From Plain English to DuckDB SQL: Building LFEDS | Lucido Technology Consulting

School administrators collect useful data — attendance, grades, discipline incidents, demographics, enrollment trends — but asking a quick question usually means a BI tool, a ticket, or a spreadsheet export. Most "AI" assistants route the question to a cloud API, which is a non-starter when the data includes student information.

I built Local First Education Data Stack (LFED), a Gradio assistant that lets school staff ask plain-English questions and get answers from a local DuckDB database. The live demo runs on Hugging Face ZeroGPU; the product itself can run offline with llama.cpp + GGUF. No data leaves the machine.

This is what I learned building it for the HF Build Small Hackathon "Backyard AI" chapter.

What it does

A user types a question like:

"What's the average GPA for chronically absent students versus non-chronic students in 2023-2024?"

LFED then sends the question plus a schema prompt to a fine-tuned Qwen2.5-Coder-14B model, streams the generated SQL into the UI, validates it against the schema, rejects any non-SELECT statement, executes it on an in-memory DuckDB seeded from deterministic Parquet files, and returns a plain-English summary, a table, an optional CSV download, and the generated SQL.

The UI is intentionally simple: a single input, three domain starter dropdowns, a first-time FAQ modal, and a result region with a "Show me how this was computed" disclosure.

Two deployment flavors, one fine-tune

The Space demo uses transformers + PEFT on a bnb-4-bit base with the fine-tuned LoRA adapter. That is the only path that works on ZeroGPU, because ZeroGPU's CUDA abstraction is PyTorch-only — llama.cpp cannot use it.

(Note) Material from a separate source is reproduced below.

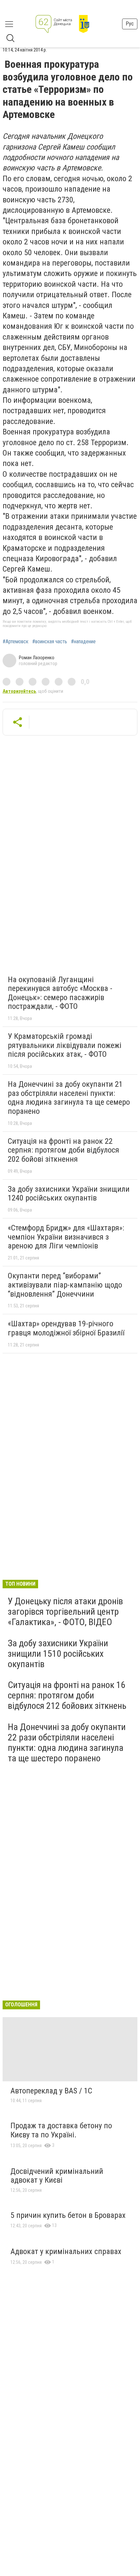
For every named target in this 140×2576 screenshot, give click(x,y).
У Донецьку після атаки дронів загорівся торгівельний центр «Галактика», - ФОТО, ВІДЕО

The local-first flavor runs the same fine-tuned weights as a GGUF Q4_K_M model through llama.cpp + llama-cpp-python on Metal or CPU. Same model, same data, different inference engine.

FlavorWhereInferenceModel

Space demo

ZeroGPU

transformers + PEFT

unsloth/qwen2.5-coder-14b-instruct-bnb-4bit + build-small-hackathon/lfed-qwen2.5-coder-14b-sql-lora

Local-first

Your machine

llama.cpp + GGUF

build-small-hackathon/lfed-qwen2.5-coder-14b-sql-gguf

Both use the same QLoRA fine-tune trained on 27,859 synthetic NL→SQL pairs.

The training pipeline

I started with a 7B model and 1,289 hand-generated pairs, then scaled to 27,859 pairs and a 14B base model. The data came from a small template-driven generator, augmented with Gretel, then rephrased for natural-language variety. After deduplication and validation, the final JSONL has 25,886 examples.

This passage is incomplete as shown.